### Goal of the exercise
All entries below must be reproduced without a single change.

■ ■ ■ ■ ■ ■ ■

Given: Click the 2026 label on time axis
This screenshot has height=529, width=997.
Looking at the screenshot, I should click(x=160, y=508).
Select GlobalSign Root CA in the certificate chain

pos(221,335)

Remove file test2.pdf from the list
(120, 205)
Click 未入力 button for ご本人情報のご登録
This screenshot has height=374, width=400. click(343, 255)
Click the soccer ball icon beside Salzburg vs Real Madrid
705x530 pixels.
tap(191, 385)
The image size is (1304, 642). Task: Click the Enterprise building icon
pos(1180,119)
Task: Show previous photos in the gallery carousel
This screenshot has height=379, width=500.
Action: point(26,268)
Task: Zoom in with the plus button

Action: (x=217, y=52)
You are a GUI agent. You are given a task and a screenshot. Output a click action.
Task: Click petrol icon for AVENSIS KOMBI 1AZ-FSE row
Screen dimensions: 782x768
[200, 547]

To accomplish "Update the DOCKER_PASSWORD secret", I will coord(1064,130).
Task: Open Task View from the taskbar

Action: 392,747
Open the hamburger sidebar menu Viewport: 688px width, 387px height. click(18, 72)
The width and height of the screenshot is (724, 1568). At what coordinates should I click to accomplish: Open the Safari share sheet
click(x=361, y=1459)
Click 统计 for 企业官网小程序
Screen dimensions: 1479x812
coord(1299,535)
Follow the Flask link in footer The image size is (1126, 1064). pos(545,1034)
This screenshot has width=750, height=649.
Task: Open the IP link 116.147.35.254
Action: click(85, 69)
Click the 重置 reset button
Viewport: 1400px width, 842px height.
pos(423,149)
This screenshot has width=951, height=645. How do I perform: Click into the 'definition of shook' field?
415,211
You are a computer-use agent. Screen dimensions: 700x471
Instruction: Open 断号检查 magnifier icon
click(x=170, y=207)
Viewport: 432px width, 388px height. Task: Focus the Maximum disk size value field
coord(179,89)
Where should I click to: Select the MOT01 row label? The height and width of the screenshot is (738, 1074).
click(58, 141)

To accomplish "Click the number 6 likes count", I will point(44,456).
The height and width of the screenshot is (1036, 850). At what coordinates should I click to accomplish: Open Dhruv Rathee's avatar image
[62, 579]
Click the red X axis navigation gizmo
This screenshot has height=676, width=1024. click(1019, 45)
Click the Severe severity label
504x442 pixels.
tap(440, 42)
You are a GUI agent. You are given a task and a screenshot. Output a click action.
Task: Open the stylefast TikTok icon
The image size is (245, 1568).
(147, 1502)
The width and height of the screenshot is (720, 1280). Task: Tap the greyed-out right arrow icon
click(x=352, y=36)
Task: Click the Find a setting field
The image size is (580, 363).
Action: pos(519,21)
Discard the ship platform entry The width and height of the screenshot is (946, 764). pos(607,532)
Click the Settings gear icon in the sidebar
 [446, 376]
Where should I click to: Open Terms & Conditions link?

■ ■ ■ ■ ■ ■ ■

### Your solution
Given: Click the 2026 label on time axis
This screenshot has height=529, width=997.
Looking at the screenshot, I should click(x=160, y=508).
Select GlobalSign Root CA in the certificate chain

pos(221,335)

Remove file test2.pdf from the list
(120, 205)
Click 未入力 button for ご本人情報のご登録
This screenshot has height=374, width=400. click(343, 255)
Click the soccer ball icon beside Salzburg vs Real Madrid
705x530 pixels.
tap(191, 385)
The image size is (1304, 642). Task: Click the Enterprise building icon
pos(1180,119)
Task: Show previous photos in the gallery carousel
This screenshot has height=379, width=500.
Action: point(26,268)
Task: Zoom in with the plus button

Action: (x=217, y=52)
You are a GUI agent. You are given a task and a screenshot. Output a click action.
Task: Click petrol icon for AVENSIS KOMBI 1AZ-FSE row
Screen dimensions: 782x768
[200, 547]

To accomplish "Update the DOCKER_PASSWORD secret", I will coord(1064,130).
Task: Open Task View from the taskbar

Action: 392,747
Open the hamburger sidebar menu Viewport: 688px width, 387px height. click(18, 72)
The width and height of the screenshot is (724, 1568). At what coordinates should I click to accomplish: Open the Safari share sheet
click(x=361, y=1459)
Click 统计 for 企业官网小程序
Screen dimensions: 1479x812
coord(1299,535)
Follow the Flask link in footer The image size is (1126, 1064). pos(545,1034)
This screenshot has width=750, height=649.
Task: Open the IP link 116.147.35.254
Action: click(85, 69)
Click the 重置 reset button
Viewport: 1400px width, 842px height.
pos(423,149)
This screenshot has width=951, height=645. How do I perform: Click into the 'definition of shook' field?
415,211
You are a computer-use agent. Screen dimensions: 700x471
Instruction: Open 断号检查 magnifier icon
click(x=170, y=207)
Viewport: 432px width, 388px height. Task: Focus the Maximum disk size value field
coord(179,89)
Where should I click to: Select the MOT01 row label? The height and width of the screenshot is (738, 1074).
click(58, 141)

To accomplish "Click the number 6 likes count", I will point(44,456).
The height and width of the screenshot is (1036, 850). At what coordinates should I click to accomplish: Open Dhruv Rathee's avatar image
[62, 579]
Click the red X axis navigation gizmo
This screenshot has height=676, width=1024. click(1019, 45)
Click the Severe severity label
504x442 pixels.
tap(440, 42)
You are a GUI agent. You are given a task and a screenshot. Output a click action.
Task: Open the stylefast TikTok icon
The image size is (245, 1568).
(147, 1502)
The width and height of the screenshot is (720, 1280). Task: Tap the greyed-out right arrow icon
click(x=352, y=36)
Task: Click the Find a setting field
The image size is (580, 363).
Action: pos(519,21)
Discard the ship platform entry The width and height of the screenshot is (946, 764). pos(607,532)
Click the Settings gear icon in the sidebar
 [446, 376]
Where should I click to: Open Terms & Conditions link?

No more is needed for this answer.